• Data excerpts:
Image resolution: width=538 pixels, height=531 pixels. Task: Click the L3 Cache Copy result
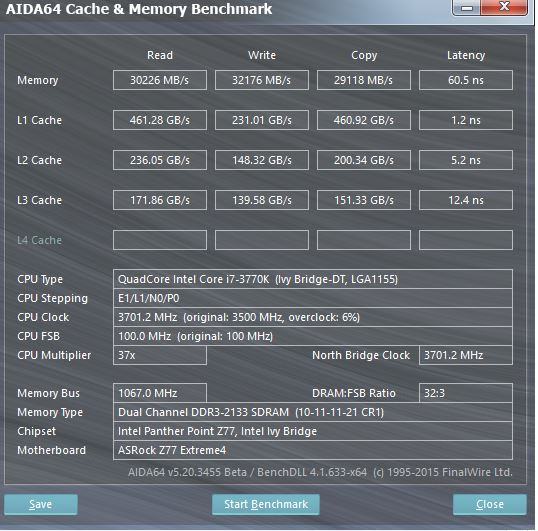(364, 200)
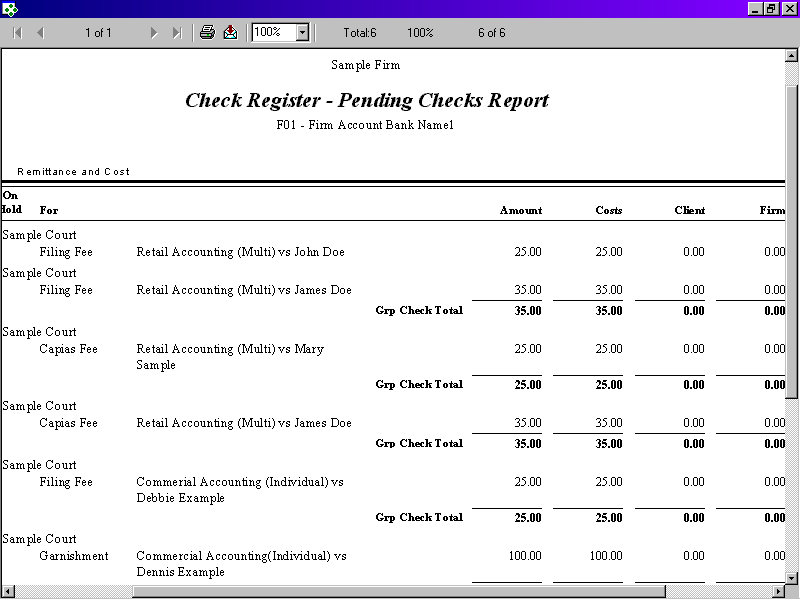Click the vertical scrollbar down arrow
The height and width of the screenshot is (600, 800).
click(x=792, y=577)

...

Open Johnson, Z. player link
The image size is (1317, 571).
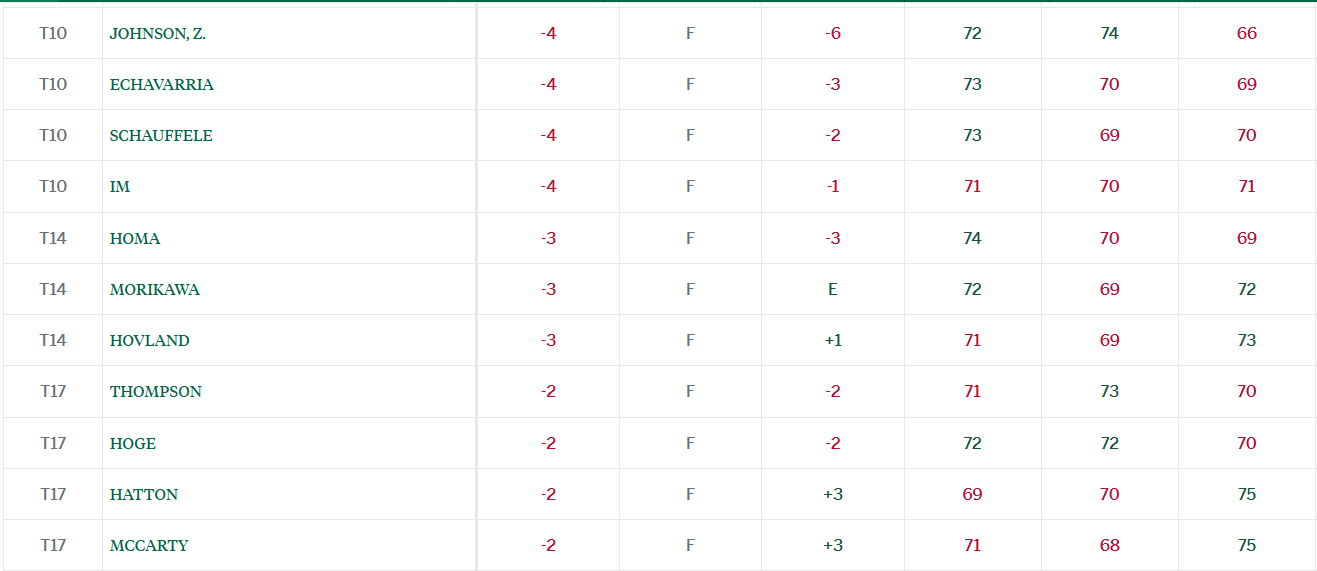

• Work to be completed: Reproduce the records verbatim from the line containing "Open Johnson, Z. player link" through the line containing "The image size is (1317, 571).", including both of those lines.

• Answer to the problem:
Open Johnson, Z. player link
The image size is (1317, 571).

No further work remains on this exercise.